Monika: This year, we’re going to focus on building black solidarity within the black/brown community and combatting anti-blackness and transphobia. At least year's Fed Up Fest, Donte, myself and Kyle [guitarist in The Breathing Light] led a discussion on anti-blackness to a primarily white, queer audience. Our hope is to bring this discussion to BNB this year in order to better relations among people of color in the scene. I spent some time in Ferguson in August and was a bit disappointed to see so few Latinos there in the streets. Same goes for the Black response toward Ayotizinapa. We obviously are all victims of the state, and it's about due time that solidarity and mutually beneficial resistance be discussed. We also want to remember all trans womyn of color murdered over the past five years and highlight the groups who specifically serve that community. It's still in the developing stages, but I think this year will be the most productive and vivacious one yet.
Photo by GlitterGuts

SS: What about bands?
Monika: I really want to get Alice Bag, Pure Hell and Death this year. I want the elders to headline, cause they were among the first punks that I learned about who weren't white. “We Don't Need the English” is probably one of my favorite songs ever. I would love to see some returning guests, like Cihuatl-Ce, La Armada, Yva Las Vegas and some new ones like Tamar Kali, The Younger Lovers and Cakes da Killa, an awesome queer rapper. I want more hip-hop artists this year! I am also hoping to have some locals step up to the plate. It's too bad, but Sick Sad World is playing their last show Friday. They were definitely my first pick. Itto, Ono, Mother Moor Goddess from Philly and a band from the UK called Big Joanie.

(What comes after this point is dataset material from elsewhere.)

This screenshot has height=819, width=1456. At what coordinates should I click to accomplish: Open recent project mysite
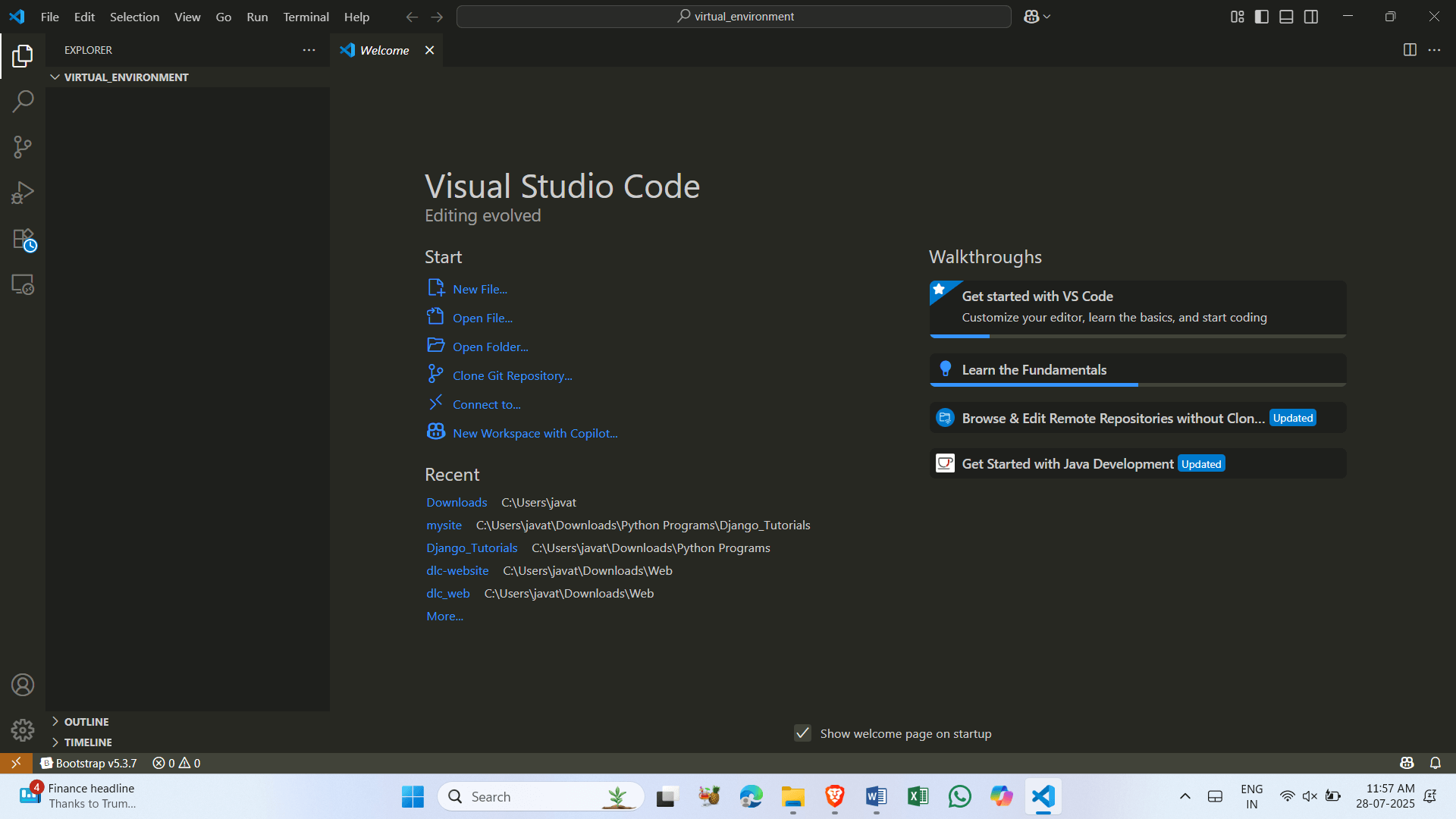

SS:  And lastly, for those who might want to make BNB happen in their hometown but don't know where to start, any advice?

Monika:  Organize with friends, and people you trust to get things done. Start volunteering with organizations that you think are important and support them in any way. Maintain safe spaces, and always express your intentions! Hold people accountable for inexcusable behavior, and learn how to communicate efficiently with those who don't know how. Most importantly, keep it fun and creative. Never follow a pattern, and stay true to yourself, no matter the oppositions.